GIVEN ENTRIES:
Content starts

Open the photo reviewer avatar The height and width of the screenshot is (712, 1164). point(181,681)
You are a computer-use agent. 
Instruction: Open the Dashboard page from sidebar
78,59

Content ends
Content starts

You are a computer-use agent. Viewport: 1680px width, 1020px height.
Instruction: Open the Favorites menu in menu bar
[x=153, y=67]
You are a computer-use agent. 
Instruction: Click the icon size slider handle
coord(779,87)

Content ends
Content starts

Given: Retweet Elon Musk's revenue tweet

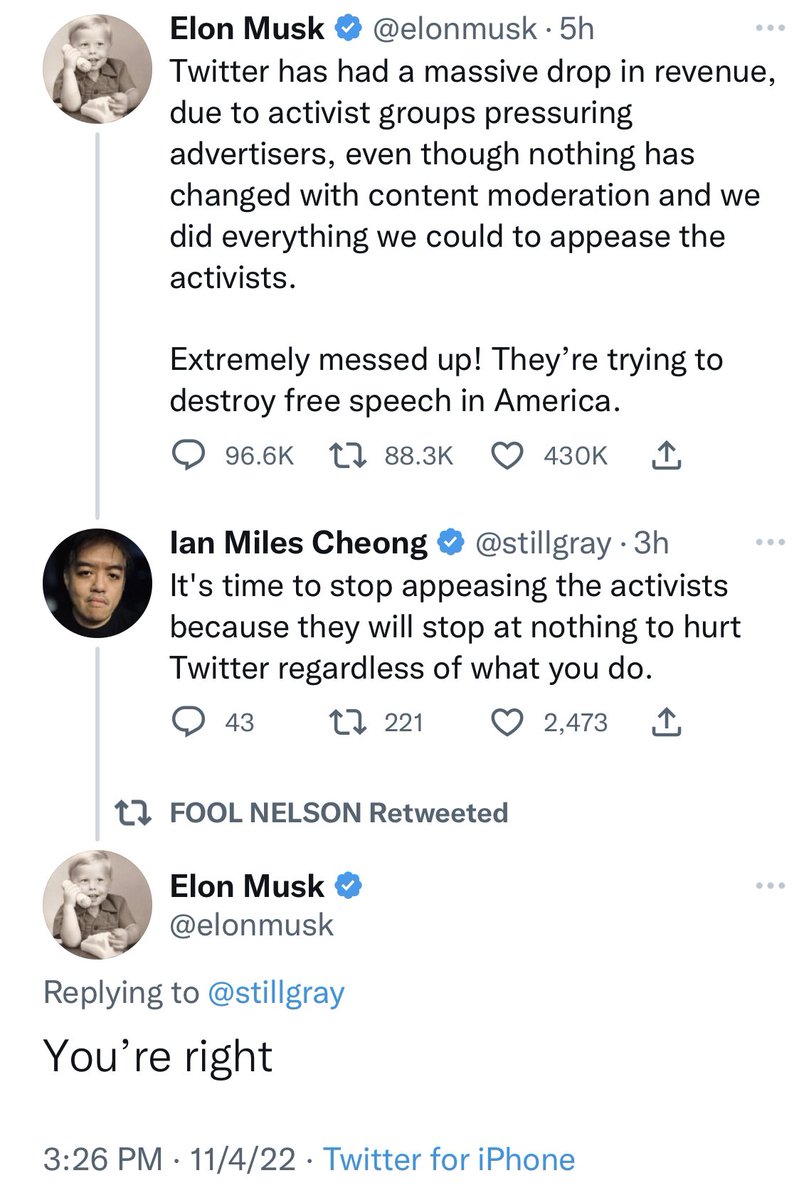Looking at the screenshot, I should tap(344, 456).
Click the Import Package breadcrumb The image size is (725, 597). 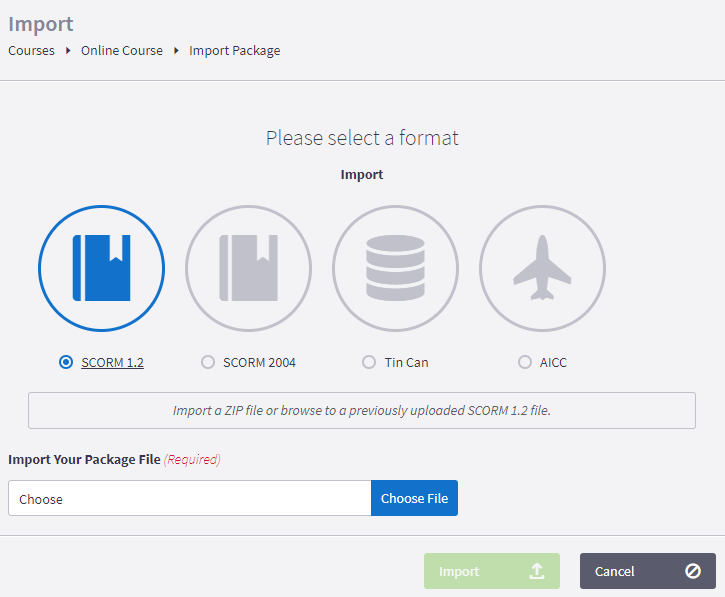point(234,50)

Content ends

WORK TO COMPLETE: For each line above that includes "height", make a copy.

RESULT OF THE EXERCISE:
Open the photo reviewer avatar The height and width of the screenshot is (712, 1164). point(181,681)
You are a computer-use agent. Viewport: 1680px width, 1020px height.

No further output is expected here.